Blog & Updates
America’s Newcomers Lose a Champion
August 27, 2009 - Posted by Maurice Belanger
In 1965, Congress had a lot on its plate. A hotly-debated major overhaul of our health care system resulted in the Social Security Act of 1965, creating two government-run health insurance programs for the elderly and the poor (Medicare and Medicaid). The Voting Rights Act was passed to keep jurisdictions (mainly in the South) from preventing their citizens from voting.
Our immigration system was broken, and fixing it was a priority for the Johnson Administration. Democrats were in the majority, but the Chair of the Senate Judiciary Committee, James Eastland, was opposed to the immigration reforms being proposed. He turned over the task of championing this Administration priority to the junior Senator from Massachusetts, Edward Kennedy.
The Immigration Act of 1965 re-configured the immigration system to place greater emphasis on family unity, getting rid of national origins quotas that were based on the composition of the U.S. population recorded in 1920. Instead of preferences for certain nationalities, hemispheric ceilings were established (later set globally), and per-country ceilings were meant to keep any one nationality from monopolizing available visas. It is the basis of our immigration system today, and it was the beginning of Senator Kennedy’s long association with U.S. immigration policy.
The Senator’s name was on the first effort to regularize our refugee admissions in the Refugee Act of 1980. In 1990, he again was behind the last overhaul of our immigration system, the 1990 Immigration Act that, among other things, raised the overall level of family- and employment-based immigration, increased temporary business-related immigration levels, and created Temporary Protected Status.
In between and since, the Senator has been in the middle of countless battles over immigration policy—making smaller positive changes when it was possible to do so, and defending immigrants against the attacks of those who are always trying to close the door on America’s newcomers, or scapegoat and exclude them on any number of issues.
The Senator got things done—on immigration and many other issues—by reaching across party lines to build coalitions.

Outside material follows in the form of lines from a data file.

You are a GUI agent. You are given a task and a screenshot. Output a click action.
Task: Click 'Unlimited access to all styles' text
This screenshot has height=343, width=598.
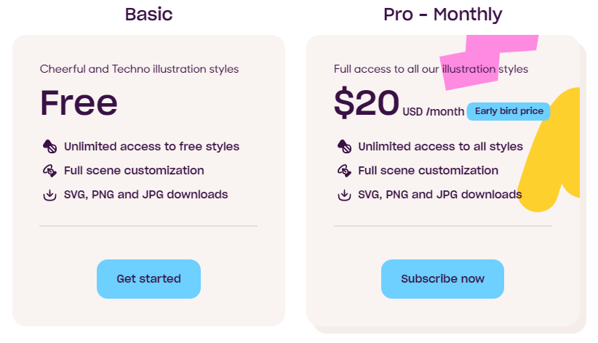(x=440, y=147)
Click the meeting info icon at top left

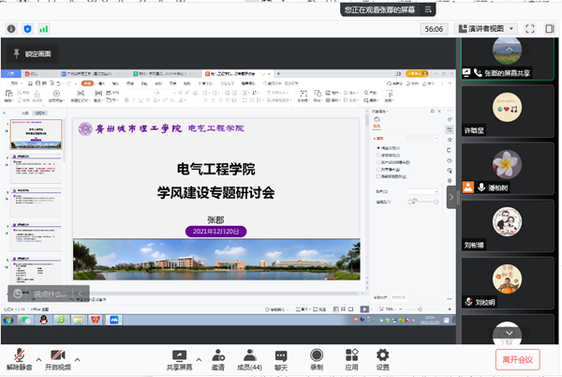[x=11, y=29]
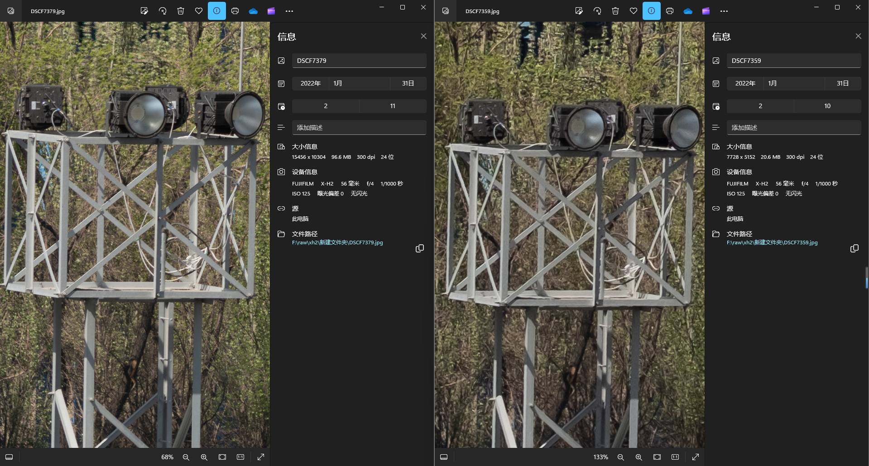Zoom in on the 133% image
This screenshot has height=466, width=869.
coord(639,457)
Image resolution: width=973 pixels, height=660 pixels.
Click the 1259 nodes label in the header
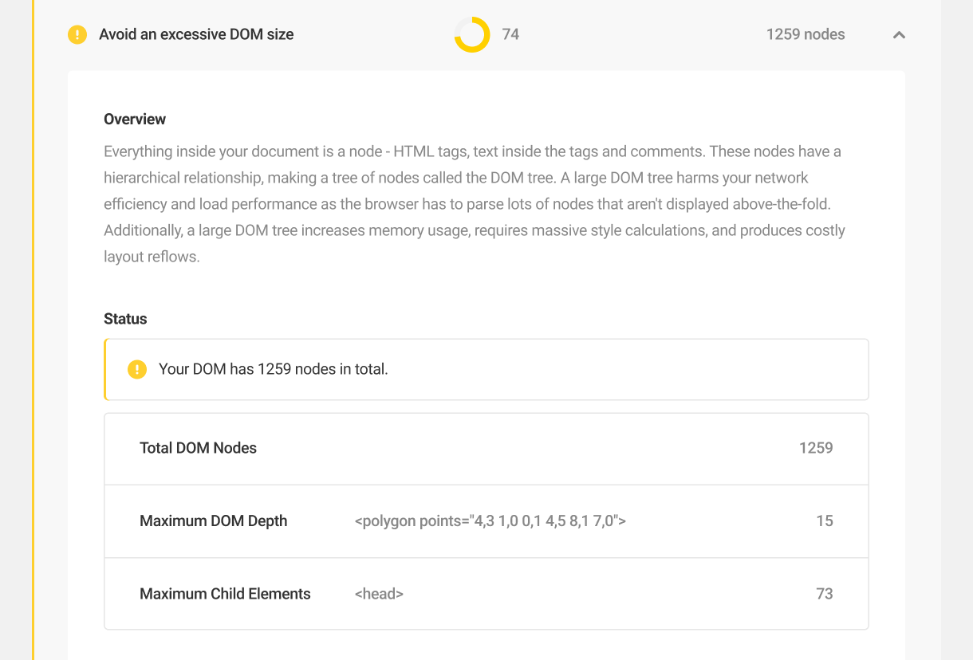(805, 34)
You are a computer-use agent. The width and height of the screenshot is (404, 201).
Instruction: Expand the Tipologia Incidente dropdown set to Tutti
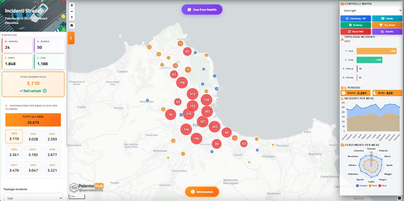[33, 198]
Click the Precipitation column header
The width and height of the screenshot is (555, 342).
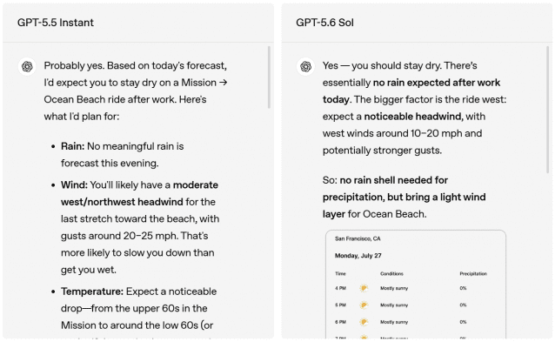[473, 273]
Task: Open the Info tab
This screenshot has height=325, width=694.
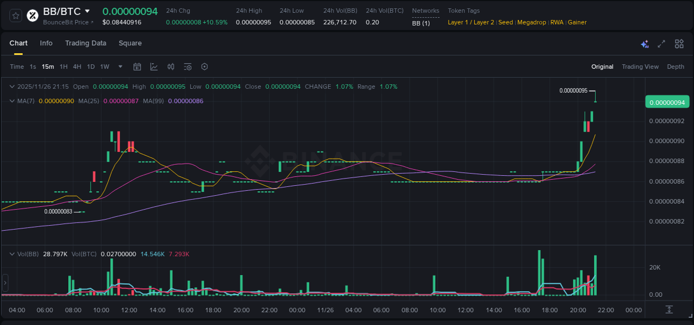Action: pyautogui.click(x=46, y=43)
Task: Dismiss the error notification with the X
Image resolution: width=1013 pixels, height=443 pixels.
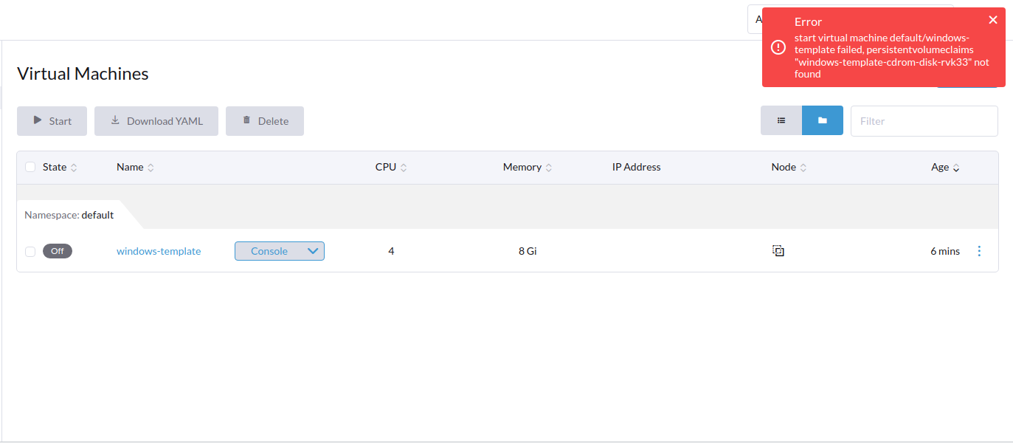Action: (x=993, y=20)
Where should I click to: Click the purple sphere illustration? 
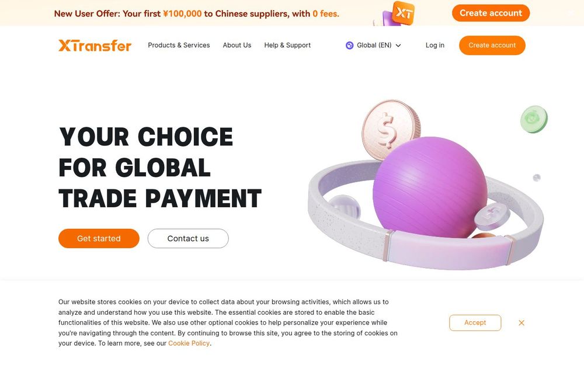point(430,187)
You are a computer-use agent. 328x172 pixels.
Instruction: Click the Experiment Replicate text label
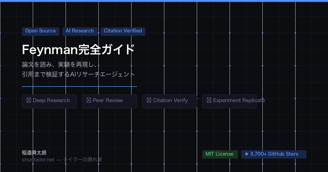click(x=239, y=100)
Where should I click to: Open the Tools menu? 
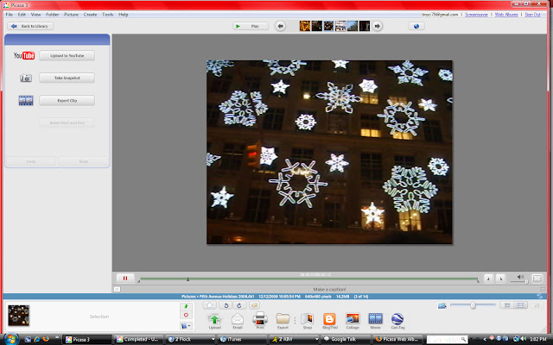coord(107,15)
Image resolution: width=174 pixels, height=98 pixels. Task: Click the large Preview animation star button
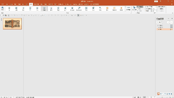(2, 8)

While he is vilified by the right as the symbol of liberalism, the reality is that he was a master of the art of political pragmatism.
That pragmatism was put to the test most recently in his drive to shepherd comprehensive immigration reform through the Senate. It was Senator Kennedy, and his extraordinarily dedicated staff, who navigated the political landmines and pieced together legislation that did not give him everything he would have liked, but had at its core the legalization of 12 million people who now live in our country fearing that, after years of making a better life for themselves and their families, it all could end early some morning with a knock on the door.
The Senator kept at it, and urged us all to keep at it, because he could not predict—none of us could—how many more months—or years—the undocumented would be condemned to the shadows.
They are still in the shadows, and our immigration system is still broken. Congress must get back to work. Senator Kennedy’s colleagues would do well to honor him by passing legislation to fix our broken immigration system.